Capítulo 32. Yo salvo el reino
El rey Ridan estaba sentado junto a la chimenea, y el fuego proyectaba sobre su rostro suaves destellos dorado-rojizos. Había cambiado sus ropas de gala por prendas de casa, y vestía una ligera camisa blanca y pantalones negros. El cabello largo caía en finos mechones sobre sus hombros. Miró a la muchacha que estaba en el umbral y preguntó con pereza:
—¿Qué estás esperando? ¡Adelante, siéntate! —asintió hacia el sillón frente a él, que seguramente había sido colocado con antelación para ella, también junto al fuego.
—Me ordenaron venir a usted, pero no quería hacerlo —dijo María—. Los soldados me trajeron aquí a la fuerza.
—¿A la fuerza? —el hombre alzó una ceja—. ¿Te arrastraron de brazos y piernas?

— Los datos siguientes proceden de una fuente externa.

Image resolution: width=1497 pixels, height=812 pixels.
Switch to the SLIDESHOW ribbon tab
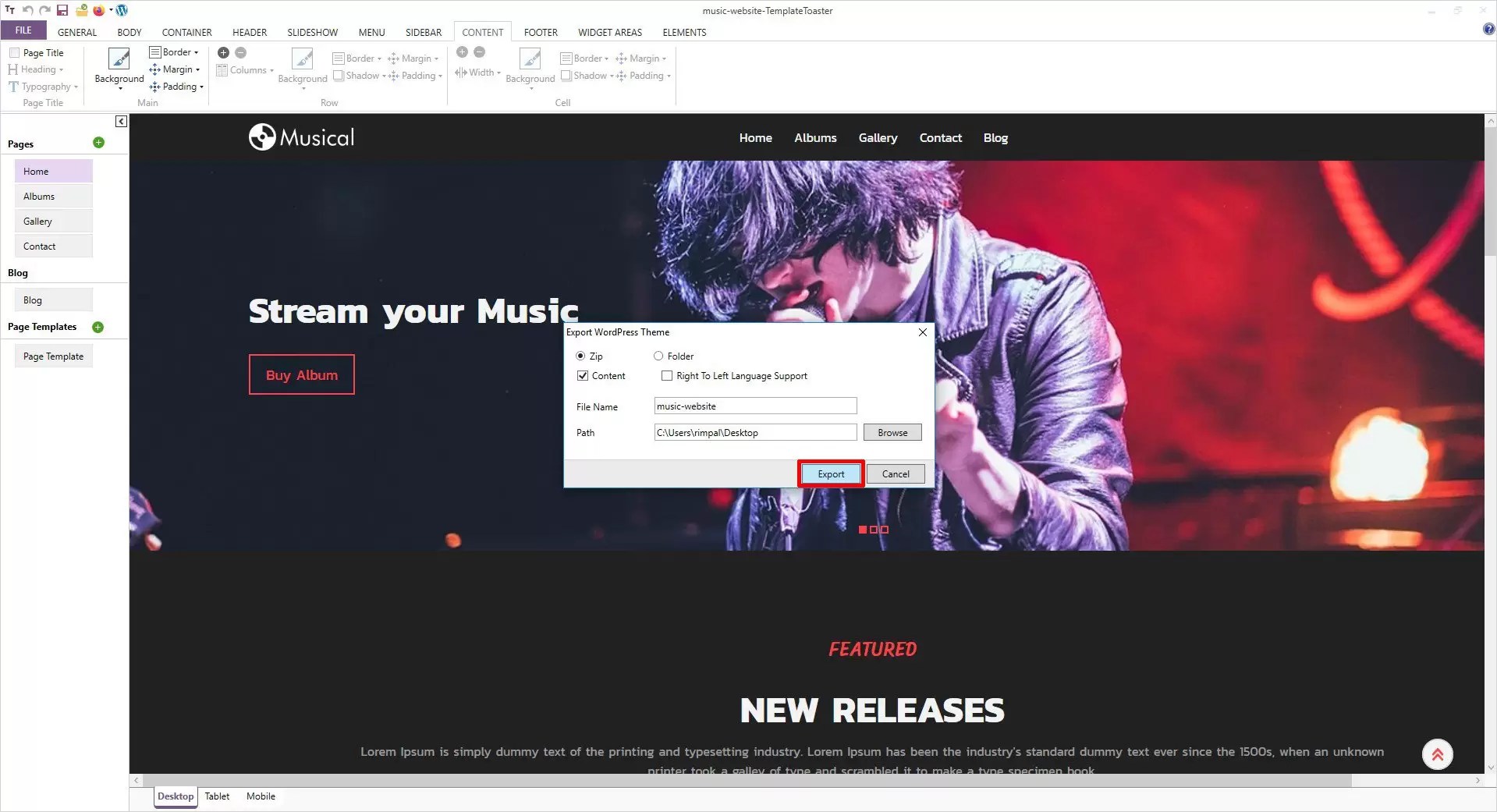312,32

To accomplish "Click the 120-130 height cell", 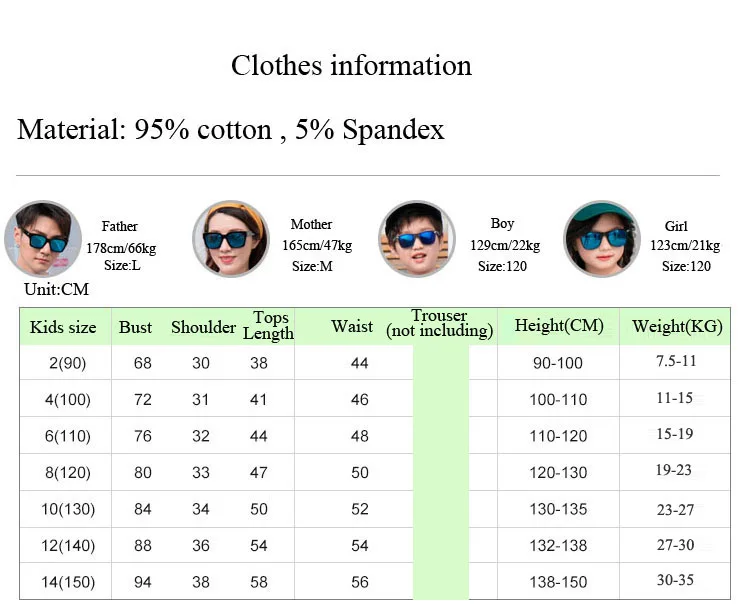I will pyautogui.click(x=558, y=472).
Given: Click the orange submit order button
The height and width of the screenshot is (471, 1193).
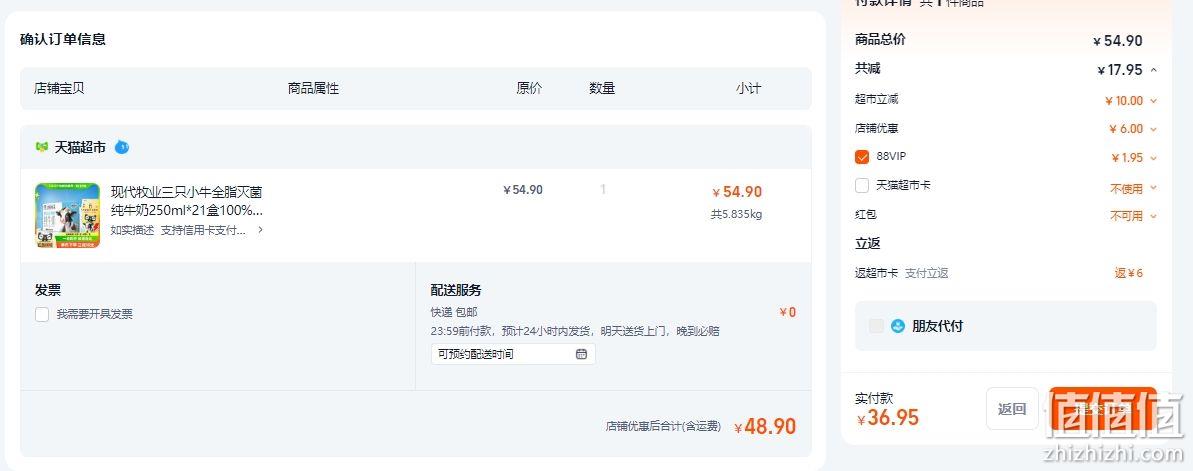Looking at the screenshot, I should point(1102,409).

—Bueno, claro, no a la fuerza en el sentido literal. Pero si no hubiera ido con ellos, creo que me habrían arrastrado de los brazos —sonrió torcidamente María—. Todos quieren cumplir lo más rápido y mejor posible cualquiera de sus órdenes… Y yo no le pedí que me llamara. No… no quería venir aquí, a su… ehm… dormitorio.
Él soltó una carcajada. Y rió largo y con cierto tono ofensivo, para luego decir:
—Te tienes en demasiada estima, por lo que veo. ¿De verdad crees que te he llamado como… como concubina? ¿Como una favorita para mis caprichos? Tengo con quién divertirme en la cama. ¡Agrarva sabe cumplir muy bien con sus obligaciones!
María guardó silencio, ofendida y al mismo tiempo con un alivio extraño en el pecho, y con una punzada interior difícil de definir. Si no estuviera tan segura de que odiaba a ese hombre, ese sentimiento, curiosamente, podría llamarse celos. ¡Vaya tontería! ¿Celos? ¡Jamás!
Mientras tanto, el rey continuaba:
—Estoy salvando mi reino, muchacha. De la ruina. Y necesito un heredero. Estos rituales de concepción y embarazo se han realizado más de una vez. Y las que me precedieron, otras mujeres, no sobrevivieron. No eres la primera que lleva un hijo mío. Mmm. ¿Y si en realidad no es mío? Vienes de otro mundo. Quizá has usado una magia cien veces más poderosa que la nuestra, y por eso tanto los sacerdotes como yo, y la piedra ritual, vemos realmente a mi hijo. Pero no es de eso de lo que vamos a hablar ahora. El tiempo dirá, aunque por ahora he hecho como que creo que ese niño es mío. Que así sea de momento, que la corte y mi pueblo vean a una mujer embarazada de mí y renazcan las esperanzas de que todo se arreglará. Porque esto es necesario para el reino. ¡Sí! Por muy grandilocuente que suene, estoy salvando mi reino. Y lo haré a cualquier precio, incluso si debo soportar tu… ehm… apariencia —el rey se levantó del sillón y se acercó a María, mirándola a los ojos—. Hoy ha habido un atentado contra mí, que se logró prevenir gracias a ti. Mis hombres buscan a los organizadores, porque el arquero que atraparon en los Campos del Luto aún guarda silencio. Tiene un hechizo que lo matará si dice la verdad. Por eso mi verdugo no lo presiona, y son los metalistas quienes trabajan. Pero eso, supongo, no te interesa. Lo que te interesa es saber por qué te he llamado…
María asintió en silencio, aunque el rey estaba equivocado. Le interesaba todo. La nueva información sobre sus predecesoras, las mujeres embarazadas, sobre los metalistas y el verdugo, y sobre el hecho de que el rey no creía que ese niño fuera suyo, formaban pequeñas piezas de un rompecabezas que, aunque aún borroso, empezaba a dibujarse con cierta claridad.